*WORK REQUIRED:*
Every line in the records below with the string "will" is to be copied out.
SUPPLIED MATERIAL Start Marker
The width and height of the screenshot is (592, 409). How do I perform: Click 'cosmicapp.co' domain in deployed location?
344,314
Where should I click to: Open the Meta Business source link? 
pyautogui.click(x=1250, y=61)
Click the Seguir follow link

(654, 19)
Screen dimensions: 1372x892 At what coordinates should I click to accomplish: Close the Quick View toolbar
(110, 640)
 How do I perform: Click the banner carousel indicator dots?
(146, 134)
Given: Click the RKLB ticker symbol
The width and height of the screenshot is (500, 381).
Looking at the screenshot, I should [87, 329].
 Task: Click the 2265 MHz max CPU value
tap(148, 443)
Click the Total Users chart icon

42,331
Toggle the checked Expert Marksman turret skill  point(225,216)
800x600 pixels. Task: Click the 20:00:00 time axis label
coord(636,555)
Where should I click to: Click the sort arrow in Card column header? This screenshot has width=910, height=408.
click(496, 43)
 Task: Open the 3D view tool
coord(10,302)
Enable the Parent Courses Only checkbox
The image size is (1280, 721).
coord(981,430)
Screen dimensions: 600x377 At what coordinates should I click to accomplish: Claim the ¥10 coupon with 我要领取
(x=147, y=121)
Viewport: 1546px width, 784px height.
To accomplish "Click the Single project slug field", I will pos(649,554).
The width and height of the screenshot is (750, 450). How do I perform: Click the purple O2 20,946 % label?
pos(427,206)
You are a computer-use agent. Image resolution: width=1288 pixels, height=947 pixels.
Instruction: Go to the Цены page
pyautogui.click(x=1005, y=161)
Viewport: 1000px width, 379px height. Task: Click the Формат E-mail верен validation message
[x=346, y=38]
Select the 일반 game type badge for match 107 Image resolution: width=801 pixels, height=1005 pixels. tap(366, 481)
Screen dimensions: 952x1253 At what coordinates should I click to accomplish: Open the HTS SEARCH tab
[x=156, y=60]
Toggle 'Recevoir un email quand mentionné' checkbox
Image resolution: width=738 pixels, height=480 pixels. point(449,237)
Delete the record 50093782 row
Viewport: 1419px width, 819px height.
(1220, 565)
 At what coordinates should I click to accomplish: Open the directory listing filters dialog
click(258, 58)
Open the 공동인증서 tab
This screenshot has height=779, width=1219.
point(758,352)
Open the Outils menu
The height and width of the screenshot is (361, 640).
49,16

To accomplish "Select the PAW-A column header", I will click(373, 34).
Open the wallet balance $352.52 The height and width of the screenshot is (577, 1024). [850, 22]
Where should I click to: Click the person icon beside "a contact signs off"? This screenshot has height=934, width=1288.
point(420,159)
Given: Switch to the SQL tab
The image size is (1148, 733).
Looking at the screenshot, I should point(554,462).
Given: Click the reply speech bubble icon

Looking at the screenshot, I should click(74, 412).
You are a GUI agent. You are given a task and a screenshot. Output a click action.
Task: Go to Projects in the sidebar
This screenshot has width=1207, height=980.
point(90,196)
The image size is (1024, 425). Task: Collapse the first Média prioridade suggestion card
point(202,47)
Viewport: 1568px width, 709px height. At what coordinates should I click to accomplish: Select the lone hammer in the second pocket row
SUPPLIED MATERIAL End Marker
*COMPLETED EXERCISE:*
To accomplish "Click the Single project slug field", I will pos(649,554).
To accomplish "Select the PAW-A column header", I will click(373, 34).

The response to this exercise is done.